Métaphores et allégorie



Au sens premier de la rhétorique, une allégorie est une description ou un récit consistant en la personnification d'un être abstrait (la justice, la guerre, l'amour, etc.) dans une suite de métaphores, en général à valeur didactique (qui vise à instruire). Elle est fréquemment utilisée dans : les paraboles, proverbes, fables, et mythes, la poésie médiévale ou épique, les contes).

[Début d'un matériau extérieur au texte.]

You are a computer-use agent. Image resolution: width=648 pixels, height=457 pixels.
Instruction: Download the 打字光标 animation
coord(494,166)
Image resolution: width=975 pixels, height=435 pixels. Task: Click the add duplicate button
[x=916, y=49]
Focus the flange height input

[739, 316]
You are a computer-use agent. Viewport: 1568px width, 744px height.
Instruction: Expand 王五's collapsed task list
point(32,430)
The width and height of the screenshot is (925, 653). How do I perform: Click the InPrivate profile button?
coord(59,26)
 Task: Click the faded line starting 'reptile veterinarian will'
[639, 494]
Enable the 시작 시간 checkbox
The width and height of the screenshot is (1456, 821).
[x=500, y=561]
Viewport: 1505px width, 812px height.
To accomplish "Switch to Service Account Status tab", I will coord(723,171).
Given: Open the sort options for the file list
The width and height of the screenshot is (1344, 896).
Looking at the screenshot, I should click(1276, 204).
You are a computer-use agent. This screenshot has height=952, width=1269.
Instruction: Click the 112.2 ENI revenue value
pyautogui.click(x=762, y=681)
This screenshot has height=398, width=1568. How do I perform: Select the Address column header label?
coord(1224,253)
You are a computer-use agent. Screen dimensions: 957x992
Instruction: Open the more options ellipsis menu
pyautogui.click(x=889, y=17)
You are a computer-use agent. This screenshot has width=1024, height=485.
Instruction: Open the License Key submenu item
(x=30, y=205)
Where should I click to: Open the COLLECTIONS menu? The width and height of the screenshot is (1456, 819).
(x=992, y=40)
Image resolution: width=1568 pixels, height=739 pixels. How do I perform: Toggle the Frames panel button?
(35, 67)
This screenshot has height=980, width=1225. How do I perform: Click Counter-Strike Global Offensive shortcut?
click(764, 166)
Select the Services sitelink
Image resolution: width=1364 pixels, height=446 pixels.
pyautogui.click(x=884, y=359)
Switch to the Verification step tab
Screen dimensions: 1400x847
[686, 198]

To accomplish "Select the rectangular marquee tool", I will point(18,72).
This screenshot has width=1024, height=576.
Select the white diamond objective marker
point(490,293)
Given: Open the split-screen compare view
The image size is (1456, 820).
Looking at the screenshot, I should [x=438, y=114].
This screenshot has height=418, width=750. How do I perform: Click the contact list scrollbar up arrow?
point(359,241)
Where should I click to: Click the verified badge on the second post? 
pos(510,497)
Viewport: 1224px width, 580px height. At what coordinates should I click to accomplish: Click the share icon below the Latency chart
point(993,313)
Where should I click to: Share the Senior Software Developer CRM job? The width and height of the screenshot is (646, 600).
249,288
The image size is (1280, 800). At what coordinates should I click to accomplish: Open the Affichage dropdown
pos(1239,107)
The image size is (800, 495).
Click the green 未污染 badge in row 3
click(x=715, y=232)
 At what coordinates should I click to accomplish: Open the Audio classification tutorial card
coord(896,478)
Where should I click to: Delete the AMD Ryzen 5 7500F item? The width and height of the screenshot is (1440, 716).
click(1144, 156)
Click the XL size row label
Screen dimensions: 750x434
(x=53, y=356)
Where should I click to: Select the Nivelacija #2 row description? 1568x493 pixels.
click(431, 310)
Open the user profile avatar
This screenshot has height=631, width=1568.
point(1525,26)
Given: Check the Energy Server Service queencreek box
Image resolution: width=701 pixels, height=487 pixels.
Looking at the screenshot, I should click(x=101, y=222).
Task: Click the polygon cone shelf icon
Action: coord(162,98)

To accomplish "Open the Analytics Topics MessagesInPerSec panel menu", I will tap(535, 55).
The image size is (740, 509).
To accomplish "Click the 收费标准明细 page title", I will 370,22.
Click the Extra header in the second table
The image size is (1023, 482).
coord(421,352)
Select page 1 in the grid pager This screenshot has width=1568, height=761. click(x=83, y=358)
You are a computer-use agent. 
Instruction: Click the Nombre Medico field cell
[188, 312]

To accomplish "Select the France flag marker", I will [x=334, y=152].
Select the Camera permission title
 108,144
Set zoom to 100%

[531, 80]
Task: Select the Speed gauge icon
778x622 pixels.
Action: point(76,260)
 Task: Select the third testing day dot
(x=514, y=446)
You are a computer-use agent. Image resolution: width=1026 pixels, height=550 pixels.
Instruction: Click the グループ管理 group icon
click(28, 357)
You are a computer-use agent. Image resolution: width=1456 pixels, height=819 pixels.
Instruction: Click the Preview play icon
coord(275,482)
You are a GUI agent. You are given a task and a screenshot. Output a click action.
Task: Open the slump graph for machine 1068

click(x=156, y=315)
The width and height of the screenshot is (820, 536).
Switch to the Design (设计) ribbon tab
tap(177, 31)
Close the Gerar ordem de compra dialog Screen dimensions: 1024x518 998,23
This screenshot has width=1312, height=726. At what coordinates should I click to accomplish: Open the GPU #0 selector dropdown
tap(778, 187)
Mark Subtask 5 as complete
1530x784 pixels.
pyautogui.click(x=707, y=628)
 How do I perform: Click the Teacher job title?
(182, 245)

Par exemple, dans Le Corbeau et le Renard, fable de Jean de La Fontaine [poète français, 1621-1695, eut la charge de « maître des Eaux et Forêts », entré à l'Académie française en 1684], au delà de l'histoire amusante de ces deux animaux (premier sens, concret), il faut en découvrir la signification allégorique ; on a ici une allégorie de la flatterie : corbeau/roi/flatté par les courtisans et renard/courtisan/flatteur/profiteur (deuxième sens, abstrait). Cette fable, en effet, fut écrite pour l'éducation du fils du roi de France, le Dauphin.



Par ailleurs, l'allégorie est un type d'écriture très symbolique, à double sens, de concrétisation des idées ou de personnification des forces naturelles et des abstractions, avec une interprétation littérale (sens propre) et une interprétation intellectuelle (sens figuré), toutes deux possibles.

Dans l'univers tout devient animé, chaque force obscure a un corps, un esprit, une parole. Exemple avec la personnification du puits de mine du Voreux en un estomac jamais rassasié, dans cet extrait de : Germinal, d'Émile Zola [écrivain français, 1840-1902].

Il ne comprenait bien qu'une chose : le puits AVALAIT des hommes par BOUCHÉES de vingt ou trente, et d'un COUP DE GOSIER si facile, qu'il semblait ne pas les sentir passer. (…) Pendant une demi-heure le puits en DÉVORA de la sorte, d'une GUEULE PLUS OU MOINS GLOUTONNE, selon la profondeur de l'accrochage où ils descendaient, mais sans un arrêt, toujours AFFAMÉ, de BOYAUX GÉANTS capables de DIGÉRER un peuple.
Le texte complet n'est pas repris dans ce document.